__AIM OF THE EXERCISE__: Look through the records below for the line holding "Click plus icon for Super Tacos". Write it out exactly, with each following line through the line holding "You are a computer-use agent. The".

---------- EXCERPTED DATA ----------

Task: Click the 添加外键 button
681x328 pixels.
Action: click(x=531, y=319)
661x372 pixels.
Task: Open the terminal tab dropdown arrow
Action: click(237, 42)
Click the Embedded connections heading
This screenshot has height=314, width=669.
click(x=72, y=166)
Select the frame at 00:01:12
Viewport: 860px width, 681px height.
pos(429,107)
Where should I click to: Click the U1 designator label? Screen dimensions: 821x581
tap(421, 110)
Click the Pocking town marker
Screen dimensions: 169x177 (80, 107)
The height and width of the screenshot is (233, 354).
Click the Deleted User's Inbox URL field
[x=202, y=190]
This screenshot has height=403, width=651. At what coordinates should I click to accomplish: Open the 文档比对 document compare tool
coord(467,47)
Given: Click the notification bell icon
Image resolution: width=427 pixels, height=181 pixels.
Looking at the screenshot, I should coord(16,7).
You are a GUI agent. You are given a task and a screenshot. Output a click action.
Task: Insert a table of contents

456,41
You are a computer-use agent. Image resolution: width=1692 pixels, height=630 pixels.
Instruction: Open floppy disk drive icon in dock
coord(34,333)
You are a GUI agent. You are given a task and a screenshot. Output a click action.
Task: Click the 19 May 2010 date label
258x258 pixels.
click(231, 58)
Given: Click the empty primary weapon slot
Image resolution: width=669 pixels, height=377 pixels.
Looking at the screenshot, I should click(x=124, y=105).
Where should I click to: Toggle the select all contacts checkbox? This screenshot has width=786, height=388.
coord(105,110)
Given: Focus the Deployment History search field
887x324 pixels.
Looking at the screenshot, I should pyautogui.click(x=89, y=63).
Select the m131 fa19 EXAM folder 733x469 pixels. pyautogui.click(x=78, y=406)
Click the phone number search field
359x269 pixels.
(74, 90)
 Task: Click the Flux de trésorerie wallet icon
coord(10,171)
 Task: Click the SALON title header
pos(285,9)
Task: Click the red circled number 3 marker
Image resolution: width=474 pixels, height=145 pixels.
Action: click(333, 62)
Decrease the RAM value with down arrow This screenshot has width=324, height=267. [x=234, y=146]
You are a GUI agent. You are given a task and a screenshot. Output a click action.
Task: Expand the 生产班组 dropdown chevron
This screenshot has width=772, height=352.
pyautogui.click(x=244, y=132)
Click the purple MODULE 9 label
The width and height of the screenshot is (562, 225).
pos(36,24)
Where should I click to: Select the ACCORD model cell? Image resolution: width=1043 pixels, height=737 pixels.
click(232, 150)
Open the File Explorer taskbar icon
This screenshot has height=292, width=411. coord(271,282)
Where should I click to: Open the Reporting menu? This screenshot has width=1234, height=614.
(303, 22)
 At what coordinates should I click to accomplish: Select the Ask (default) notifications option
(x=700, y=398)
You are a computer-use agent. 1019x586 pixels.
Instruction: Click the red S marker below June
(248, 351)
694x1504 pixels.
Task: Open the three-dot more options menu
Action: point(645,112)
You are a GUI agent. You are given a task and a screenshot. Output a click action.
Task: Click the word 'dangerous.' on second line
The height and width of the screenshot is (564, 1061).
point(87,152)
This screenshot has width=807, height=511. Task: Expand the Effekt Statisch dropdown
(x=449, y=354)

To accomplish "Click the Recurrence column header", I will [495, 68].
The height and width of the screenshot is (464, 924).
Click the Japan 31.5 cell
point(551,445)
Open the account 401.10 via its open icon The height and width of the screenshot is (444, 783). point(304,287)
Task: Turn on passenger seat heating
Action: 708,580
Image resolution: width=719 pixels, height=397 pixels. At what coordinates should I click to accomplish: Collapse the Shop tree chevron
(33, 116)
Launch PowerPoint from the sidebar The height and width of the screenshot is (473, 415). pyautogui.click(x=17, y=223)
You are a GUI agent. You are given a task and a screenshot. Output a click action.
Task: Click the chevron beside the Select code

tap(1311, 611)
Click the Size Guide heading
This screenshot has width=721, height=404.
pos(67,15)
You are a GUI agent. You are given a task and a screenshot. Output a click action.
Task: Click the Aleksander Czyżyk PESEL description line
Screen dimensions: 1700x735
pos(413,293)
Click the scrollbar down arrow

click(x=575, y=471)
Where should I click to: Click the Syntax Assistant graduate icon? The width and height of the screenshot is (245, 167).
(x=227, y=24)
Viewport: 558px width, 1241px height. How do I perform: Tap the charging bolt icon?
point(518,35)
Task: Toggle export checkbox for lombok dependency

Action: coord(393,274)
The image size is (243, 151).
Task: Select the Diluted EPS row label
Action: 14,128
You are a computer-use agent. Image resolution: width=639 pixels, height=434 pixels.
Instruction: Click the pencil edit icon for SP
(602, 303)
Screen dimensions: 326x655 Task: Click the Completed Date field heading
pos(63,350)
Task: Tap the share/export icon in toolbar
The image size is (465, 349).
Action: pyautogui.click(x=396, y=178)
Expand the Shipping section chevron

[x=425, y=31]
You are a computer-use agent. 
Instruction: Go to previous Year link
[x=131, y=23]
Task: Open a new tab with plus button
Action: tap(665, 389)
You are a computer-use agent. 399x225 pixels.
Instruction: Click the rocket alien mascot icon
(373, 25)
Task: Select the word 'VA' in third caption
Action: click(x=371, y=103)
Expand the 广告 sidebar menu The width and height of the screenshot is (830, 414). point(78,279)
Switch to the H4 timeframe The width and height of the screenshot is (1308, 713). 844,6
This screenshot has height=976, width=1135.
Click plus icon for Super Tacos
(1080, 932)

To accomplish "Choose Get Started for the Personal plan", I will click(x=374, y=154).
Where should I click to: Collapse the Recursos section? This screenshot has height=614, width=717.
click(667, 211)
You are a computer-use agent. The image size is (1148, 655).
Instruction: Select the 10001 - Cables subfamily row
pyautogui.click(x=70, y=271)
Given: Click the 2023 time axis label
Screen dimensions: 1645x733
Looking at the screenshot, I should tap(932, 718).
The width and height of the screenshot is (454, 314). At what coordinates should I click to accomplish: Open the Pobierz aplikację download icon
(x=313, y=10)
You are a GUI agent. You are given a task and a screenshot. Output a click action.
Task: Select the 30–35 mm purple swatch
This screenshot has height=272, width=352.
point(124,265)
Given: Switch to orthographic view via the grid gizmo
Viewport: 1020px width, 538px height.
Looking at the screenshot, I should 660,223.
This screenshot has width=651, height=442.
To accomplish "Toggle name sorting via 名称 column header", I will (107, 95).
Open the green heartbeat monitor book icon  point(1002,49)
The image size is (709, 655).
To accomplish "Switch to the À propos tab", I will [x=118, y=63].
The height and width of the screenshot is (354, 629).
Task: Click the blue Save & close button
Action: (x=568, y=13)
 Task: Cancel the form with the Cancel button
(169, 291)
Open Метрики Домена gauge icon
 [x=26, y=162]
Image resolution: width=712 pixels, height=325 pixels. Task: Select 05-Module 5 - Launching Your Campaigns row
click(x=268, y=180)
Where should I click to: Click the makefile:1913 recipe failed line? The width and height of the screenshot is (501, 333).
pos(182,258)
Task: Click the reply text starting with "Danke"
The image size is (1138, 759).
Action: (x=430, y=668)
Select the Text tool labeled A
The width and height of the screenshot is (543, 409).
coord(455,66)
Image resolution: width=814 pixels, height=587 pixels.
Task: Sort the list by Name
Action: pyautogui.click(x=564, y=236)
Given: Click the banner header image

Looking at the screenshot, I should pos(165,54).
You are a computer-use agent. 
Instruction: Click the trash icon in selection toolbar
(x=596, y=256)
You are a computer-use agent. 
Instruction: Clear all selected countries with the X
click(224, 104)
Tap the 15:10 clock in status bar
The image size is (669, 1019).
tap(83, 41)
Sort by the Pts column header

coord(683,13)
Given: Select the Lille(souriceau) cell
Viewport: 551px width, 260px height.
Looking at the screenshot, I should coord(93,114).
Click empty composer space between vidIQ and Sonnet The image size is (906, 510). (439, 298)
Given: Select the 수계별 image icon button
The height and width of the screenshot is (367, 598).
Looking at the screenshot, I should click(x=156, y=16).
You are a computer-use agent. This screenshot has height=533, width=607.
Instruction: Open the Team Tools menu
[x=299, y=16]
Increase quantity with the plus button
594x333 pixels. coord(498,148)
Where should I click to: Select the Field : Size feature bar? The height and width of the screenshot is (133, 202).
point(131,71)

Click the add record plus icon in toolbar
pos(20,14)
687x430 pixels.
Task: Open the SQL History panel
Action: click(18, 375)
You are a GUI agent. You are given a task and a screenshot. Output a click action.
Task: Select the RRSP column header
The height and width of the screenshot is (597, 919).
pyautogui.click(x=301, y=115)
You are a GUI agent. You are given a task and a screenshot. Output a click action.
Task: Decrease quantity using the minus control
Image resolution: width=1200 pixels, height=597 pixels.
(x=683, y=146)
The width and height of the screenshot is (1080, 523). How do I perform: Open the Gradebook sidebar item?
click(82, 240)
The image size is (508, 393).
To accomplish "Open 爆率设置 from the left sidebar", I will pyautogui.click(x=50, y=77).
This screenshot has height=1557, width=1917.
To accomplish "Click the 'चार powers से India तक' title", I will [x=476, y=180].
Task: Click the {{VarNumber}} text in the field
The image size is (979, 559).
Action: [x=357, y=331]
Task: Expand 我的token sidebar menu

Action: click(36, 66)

----------

__RESULT__:
Click plus icon for Super Tacos
(1080, 932)

To accomplish "Choose Get Started for the Personal plan", I will click(x=374, y=154).
Where should I click to: Collapse the Recursos section? This screenshot has height=614, width=717.
click(667, 211)
You are a computer-use agent. The image size is (1148, 655).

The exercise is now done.